While I agree that would be a nice "orthogonalization" of APIs, I think this is far too common an operation on matrices to be made that much more clunky. Array reductions are kind of bread and butter when doing any numerical work.

Agreed --- it would be great for mapslices to be fast enough to do that, but getting it to that point is probably a significant project, and the resulting API is too verbose to fully replace the old one.

Last I looked the one in JuliennedArrays is about as fast as it'll get (EDIT: short of being able to elide the SubArray creation or store the wrapper on the stack). But it will still lose compared to sum(A, 2) simply for reasons of cache-efficiency, unless we dispatch specifically on sum in mapslices: sum(A, 2) can compute its result while traversing A in cache-order, whereas mapslices does not.

Yes, I figured if we did go the mapslices route then we'd specialize on ::typeof(sum) and others to use the existing implementations under the hood.

Re-marking for triage since I no longer think we should do this after partially implementing it if we aren't going to use multi-arg any/all. sum(A, dims=1) just seems annoying compared to sum(A, 1).

Triage still mostly likes the keyword argument.

I had been very hesitant to support this, but I'm now fully on board. Two points crystallized my opinion — documenting them here for posterity:

  • What does any(==, a, b) do? (It errors — you likely wanted any(a .== b), but that's very different)
  • We may be able to fold max and maximum back together in the future with this change.

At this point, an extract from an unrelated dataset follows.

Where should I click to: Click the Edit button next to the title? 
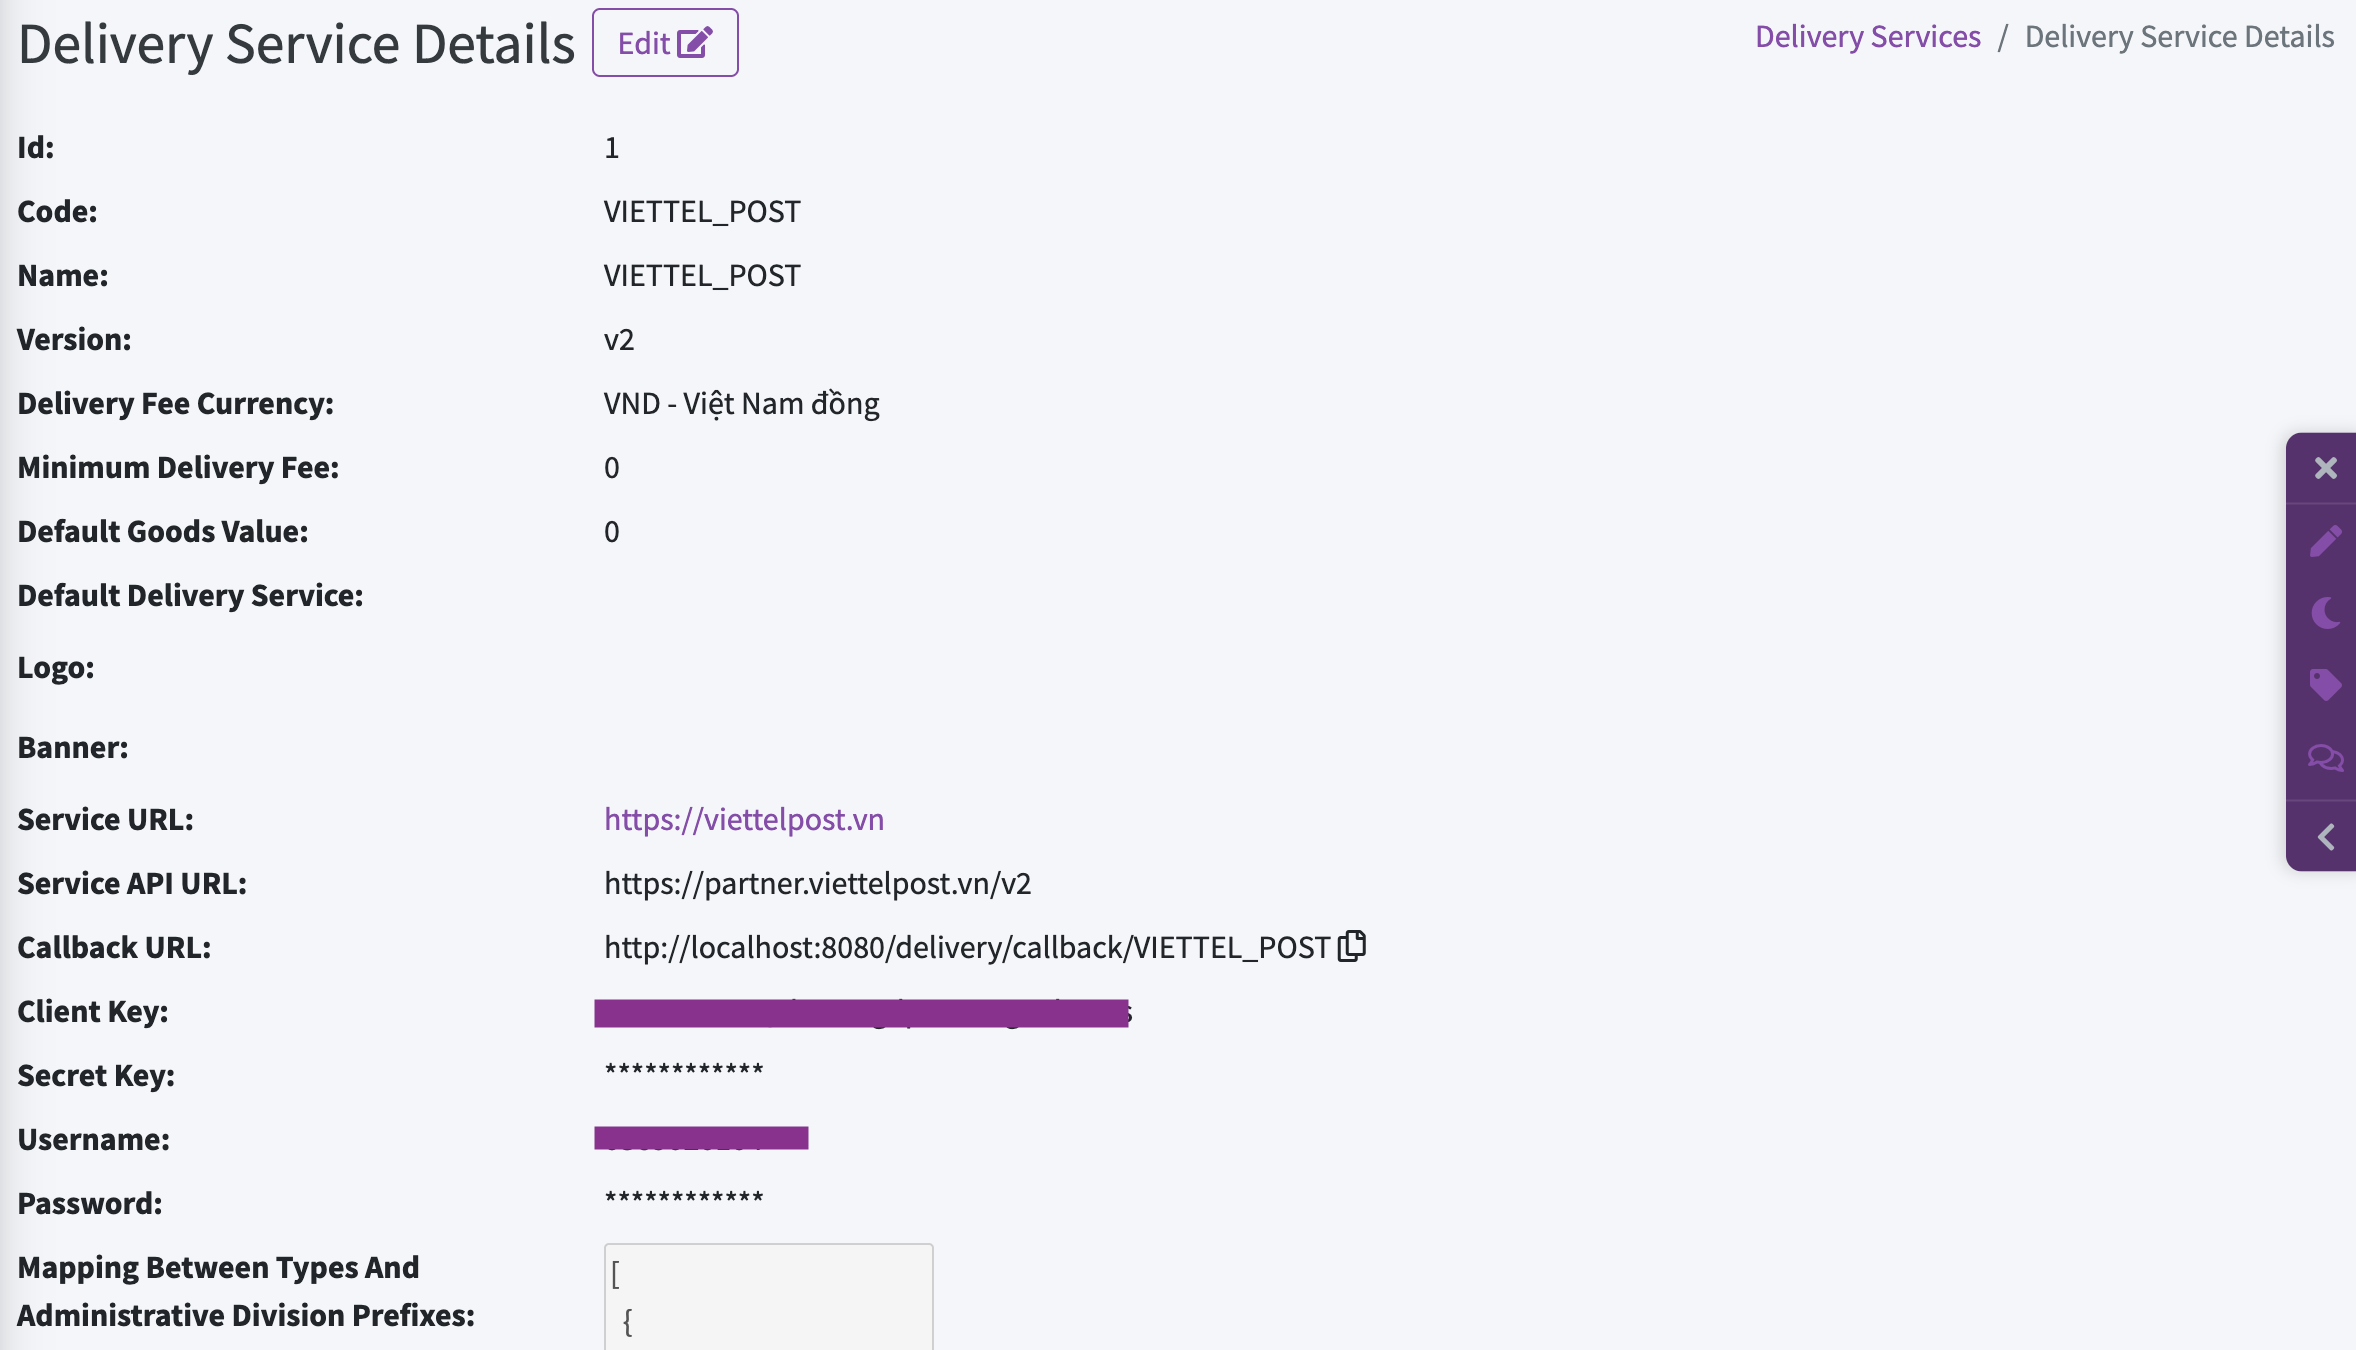pos(665,43)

If we are thinking of merging max and maximum we may want to do some thinking about it now since I believe we would have to fold max into maximum rather than the other way around because of this behavior:

julia> max([1,2,3], [2,1,3])
3-element Array{Int64,1}:

The behavior we would presumably want for a combined max(args..., dims=dims) function would be semantically to do broadcasting across all args and reduction of dims in the resulting broadcast value, although, of course, the implementation should be more efficient than actually constructing the broadcast result. This is compatible with maximum but not with max, which is why it requires consideration since max is the name we probably want to keep.

I agree that having both the names max and maximum around is not ideal, since it's not obvious what the difference is. However I feel they should remain separate functions, since they're just not the same operation. It would be nice if we could find a better name for maximum, but we can't simply combine them any more than we can combine + and sum.

Would this apply also to method that shift data along some dimensions, rather than reducing it?

For example, is the plan to have:

circshift(v, 1, dims = 2) == circshift(v, (0, 1)) # if v is a 2-dimensional array

Or the two issues are unrelated and circshift will stay as is?

I think they're unrelated, since circshift accepts the amount to shift in each dimension, not a list of which dimensions to operate on.